The first one stemmed from a search I had done to find some "kid friendly" recipes for Clare's ever increasing picky eating habits. She is grand with breakfast foods, but sometimes lunch and dinner can be a nightmare. So I figure I can't go wrong with the Kraft.com site.

I couldn't be more mistaken. Have a gander at this:

Hot Dog! Peanut Butter and Jelly Pancakes

1 cup pancake mix
1 egg, lightly beaten
1 cup milk
1/2 cup crunchy peanut butter
1 pkg. (16 oz.) OSCAR MAYER hotdogs
2/3 cup grape jelly
1/3 cup crunchy peanut butter
MIX pancake mix, egg and milk.
ADD 1/2 cup peanut butter; mix well.
LADLE batter onto hot griddle, making 10 large pancakes by spreading batter with spatula until each pancake is about 5 inches in diameter. Cook according to package directions.
HEAT hot dogs as directed on package.
MIX jelly and 1/3 cup peanut butter.
SPREAD about 2 Tbsp. jelly mixture onto each pancake; top with hotdog. Roll up.
*Great Substitute: Substitute creamy peanut butter for chunk-style peanut butter.

Ehm, yeah, sure why not. Let me gather up these tasty ingredients and get to work immediately.

The second item I found that was VERY disturbing involved this website.

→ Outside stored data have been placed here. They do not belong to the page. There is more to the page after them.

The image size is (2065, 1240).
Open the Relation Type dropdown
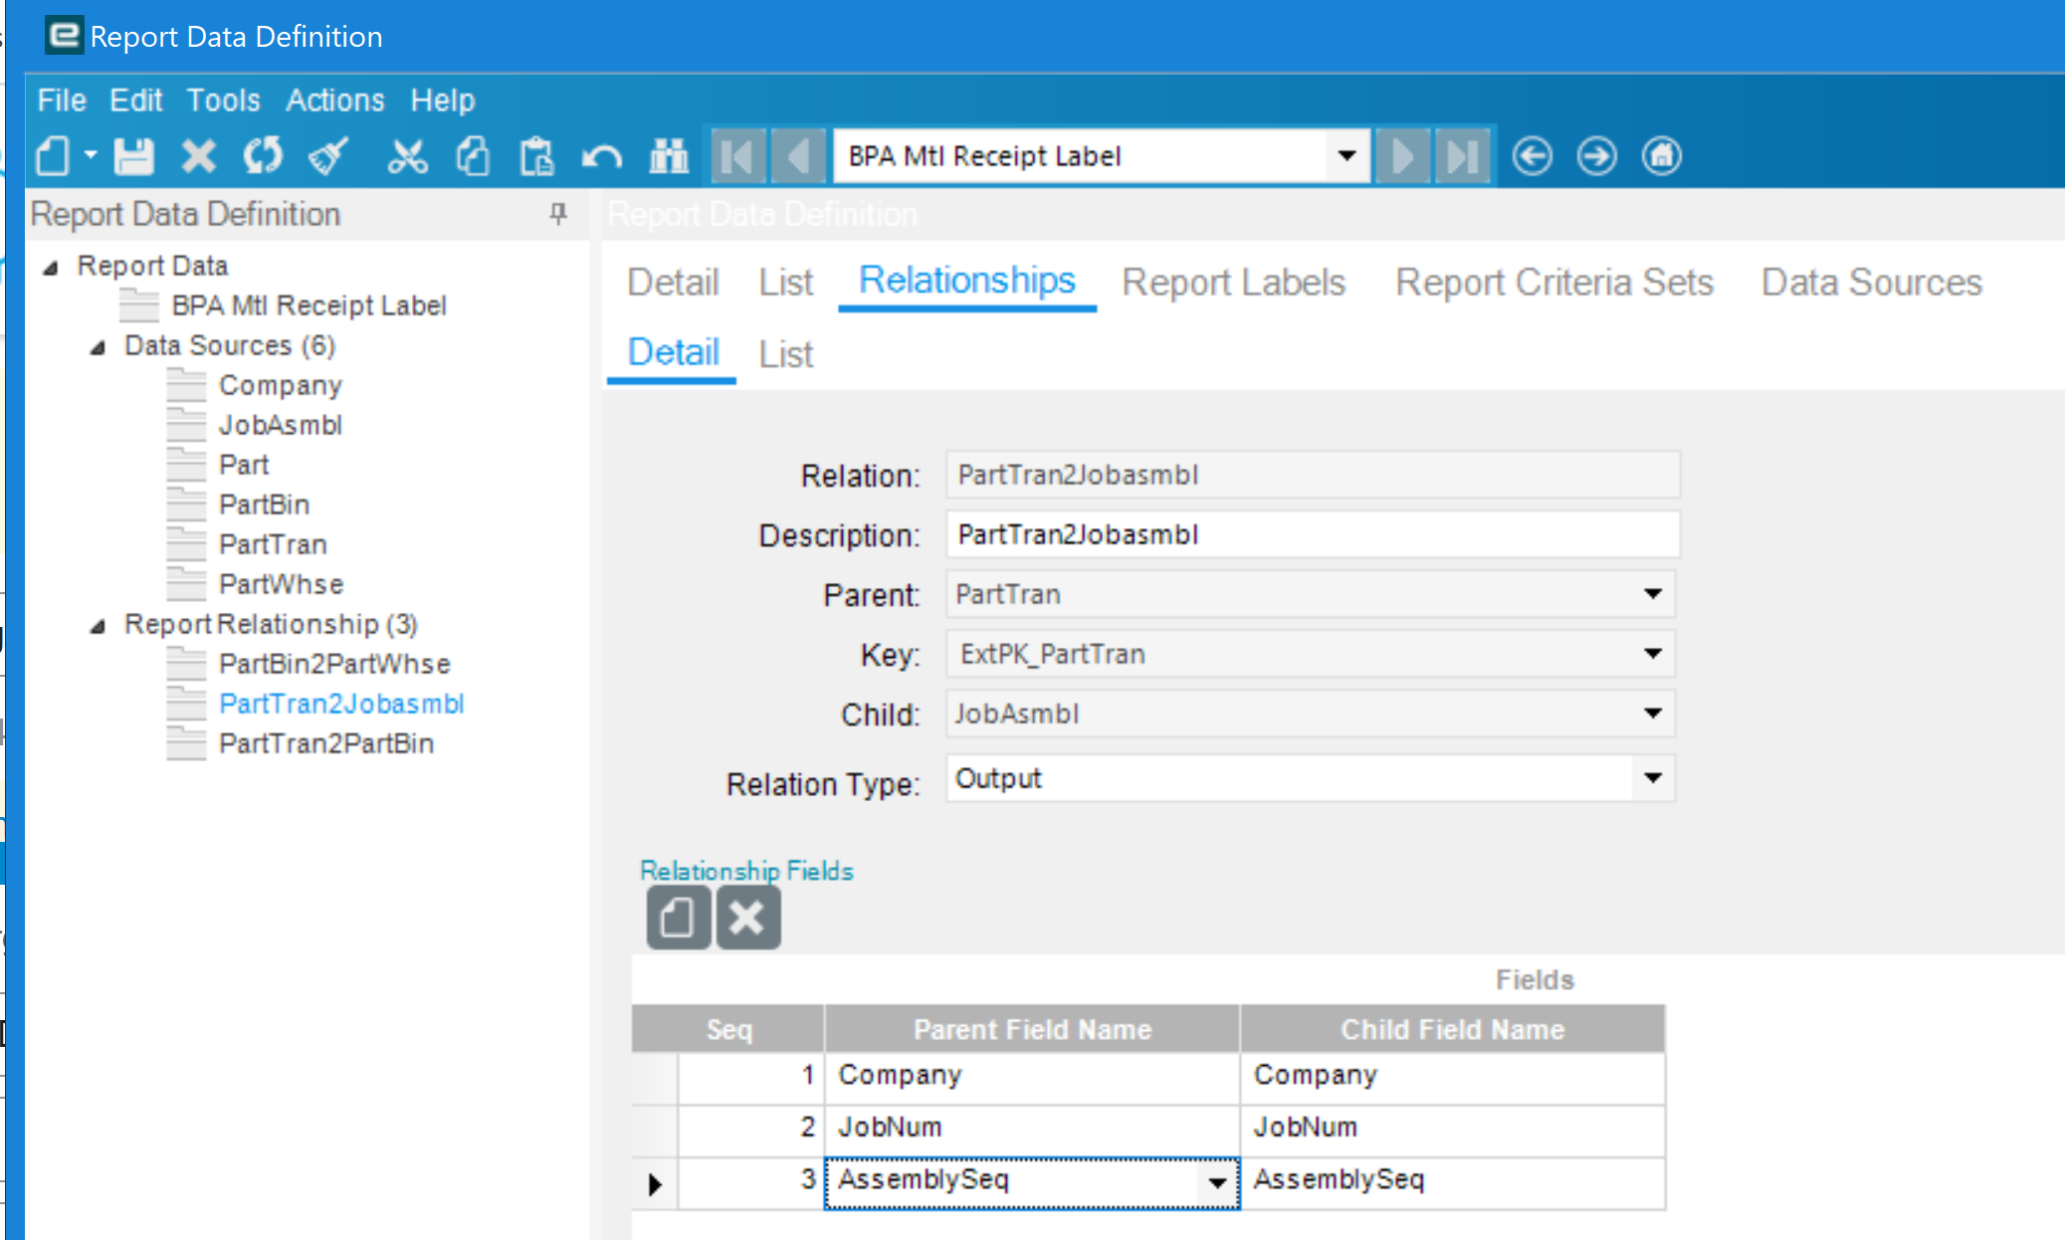tap(1653, 778)
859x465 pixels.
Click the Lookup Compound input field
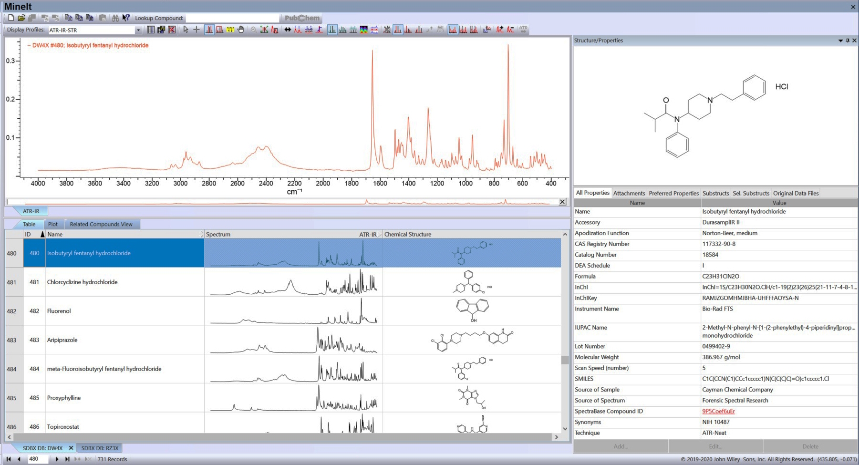click(x=232, y=18)
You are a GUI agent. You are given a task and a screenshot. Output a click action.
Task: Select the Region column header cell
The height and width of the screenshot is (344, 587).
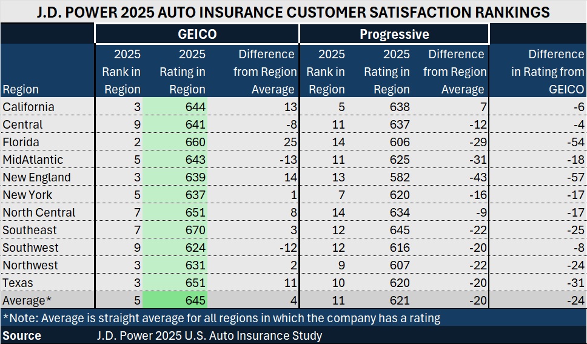tap(21, 89)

I'm not sure how I came across it, but basically it is a strange little corner of the internet run by some hard-core Baptist Fundamentalists and intended, from what I gather, to brainwash those children of said faith into believing what is advocated on the site. Note the "Professor Giraffenstein" section. It gives Fundamentalist answers to scientific questions. Such as "What are fossils made of?" Why we ALL agree it's the remains of the wicked people and animals that were thankfully killed during the great flood a mere 4,000 years ago, right? Geez. It gets worse. Have a look in the "store" section. They have some bizarre pieces of merchandise, such as the "Ruby Matrimony Thong", which reads, "Will you be my husband?". Perfect for the ultra right-wing Christian teenaged girl. (better yet is the "product decription" they forgot to edit, which proclaims "these thongs are made for strutting!!") Alright! Let's all wear some thongs for Jesus!!

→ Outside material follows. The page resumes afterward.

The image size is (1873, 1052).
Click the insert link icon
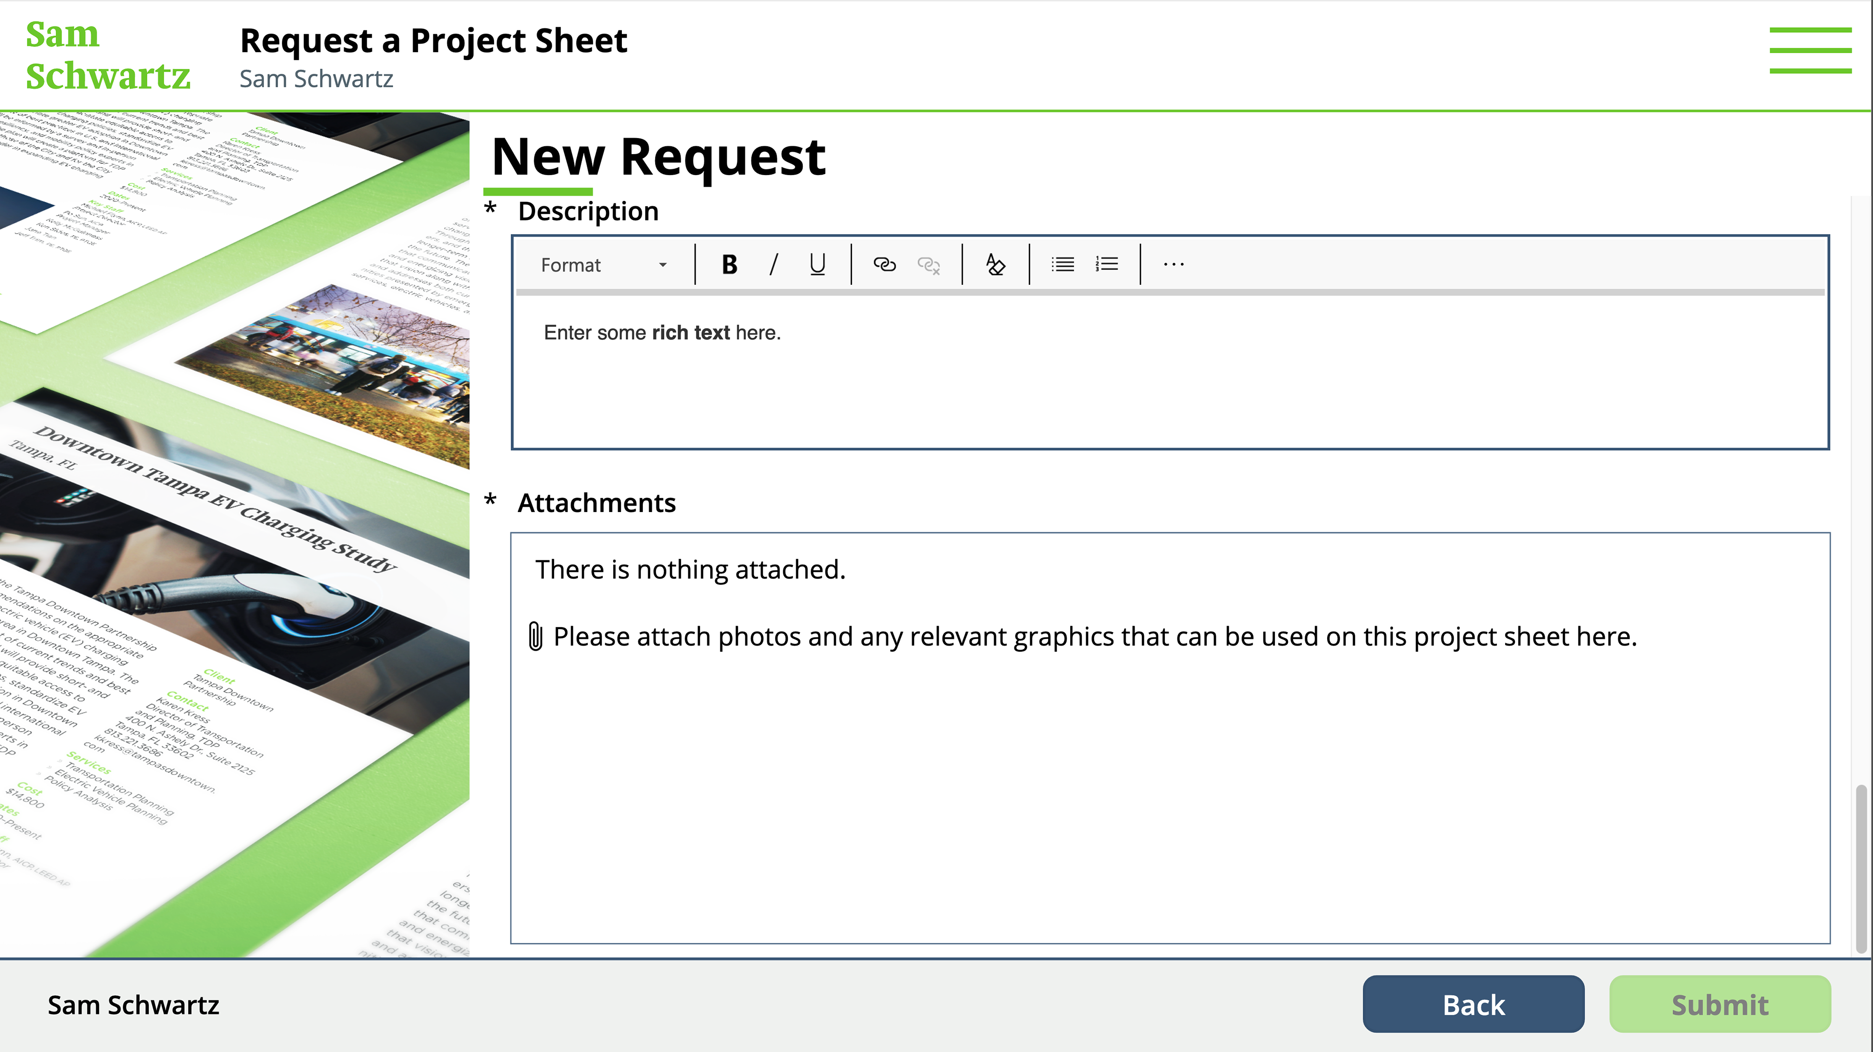(884, 265)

Creepy. Just plain creepy.

Don't forget to run your mouse over the head of the beloved spokes-lamb, Lambuel, at the top of the main page. A spinning lamb head that "roars" at you could be ruled a bit satanic, wouldn't you agree?

On a completely different note, birthday wishes to two people: my Dad and Dave Matthews. 53 and 37 respectively.